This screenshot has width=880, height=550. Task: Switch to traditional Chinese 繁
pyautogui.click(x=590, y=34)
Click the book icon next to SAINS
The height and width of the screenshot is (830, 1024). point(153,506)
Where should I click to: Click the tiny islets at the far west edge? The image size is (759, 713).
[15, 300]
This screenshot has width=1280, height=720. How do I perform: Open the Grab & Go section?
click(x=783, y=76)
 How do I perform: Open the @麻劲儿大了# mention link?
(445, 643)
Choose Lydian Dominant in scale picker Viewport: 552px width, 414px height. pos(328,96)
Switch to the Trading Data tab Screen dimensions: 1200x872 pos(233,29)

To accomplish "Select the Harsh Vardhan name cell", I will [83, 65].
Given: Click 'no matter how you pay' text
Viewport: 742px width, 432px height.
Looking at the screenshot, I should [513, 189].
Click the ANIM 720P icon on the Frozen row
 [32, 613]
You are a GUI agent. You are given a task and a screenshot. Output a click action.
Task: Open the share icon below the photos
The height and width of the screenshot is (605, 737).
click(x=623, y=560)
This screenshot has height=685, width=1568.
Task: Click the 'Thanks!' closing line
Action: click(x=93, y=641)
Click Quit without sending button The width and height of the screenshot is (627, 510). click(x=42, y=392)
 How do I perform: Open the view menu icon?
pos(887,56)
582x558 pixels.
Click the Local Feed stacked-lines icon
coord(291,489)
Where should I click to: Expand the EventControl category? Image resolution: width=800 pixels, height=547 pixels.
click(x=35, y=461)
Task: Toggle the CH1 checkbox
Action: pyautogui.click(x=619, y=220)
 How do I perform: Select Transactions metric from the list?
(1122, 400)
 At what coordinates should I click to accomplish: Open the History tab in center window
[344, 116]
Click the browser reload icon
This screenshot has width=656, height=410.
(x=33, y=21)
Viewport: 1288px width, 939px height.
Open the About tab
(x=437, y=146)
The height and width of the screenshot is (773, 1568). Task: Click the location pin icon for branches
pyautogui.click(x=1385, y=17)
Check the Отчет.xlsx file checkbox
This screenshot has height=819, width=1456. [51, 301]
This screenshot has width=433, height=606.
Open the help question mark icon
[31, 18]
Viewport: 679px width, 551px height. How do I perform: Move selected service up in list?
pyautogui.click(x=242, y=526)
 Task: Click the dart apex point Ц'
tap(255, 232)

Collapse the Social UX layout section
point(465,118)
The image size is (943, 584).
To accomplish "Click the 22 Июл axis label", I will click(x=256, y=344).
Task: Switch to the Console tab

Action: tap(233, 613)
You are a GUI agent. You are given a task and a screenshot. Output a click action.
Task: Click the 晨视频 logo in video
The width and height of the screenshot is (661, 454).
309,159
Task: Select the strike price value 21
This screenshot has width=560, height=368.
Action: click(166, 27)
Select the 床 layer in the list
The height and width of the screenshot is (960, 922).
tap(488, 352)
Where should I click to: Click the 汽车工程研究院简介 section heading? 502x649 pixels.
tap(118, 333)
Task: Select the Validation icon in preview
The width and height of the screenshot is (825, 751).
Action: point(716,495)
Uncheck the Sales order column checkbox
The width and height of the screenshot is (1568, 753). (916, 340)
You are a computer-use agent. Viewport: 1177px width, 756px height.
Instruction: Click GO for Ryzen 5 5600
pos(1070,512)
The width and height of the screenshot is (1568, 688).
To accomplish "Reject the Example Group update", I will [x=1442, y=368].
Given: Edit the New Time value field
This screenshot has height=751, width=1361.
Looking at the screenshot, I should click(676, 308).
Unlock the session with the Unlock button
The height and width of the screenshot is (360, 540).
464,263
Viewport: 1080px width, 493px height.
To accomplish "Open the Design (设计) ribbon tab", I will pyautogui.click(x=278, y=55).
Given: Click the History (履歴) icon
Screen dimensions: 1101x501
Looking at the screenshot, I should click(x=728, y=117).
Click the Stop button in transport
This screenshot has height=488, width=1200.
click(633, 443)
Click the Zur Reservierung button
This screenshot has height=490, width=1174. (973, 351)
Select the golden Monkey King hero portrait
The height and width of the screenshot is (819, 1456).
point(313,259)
= = =
Give only the number of lines in the preceding material that contain the string "value".

2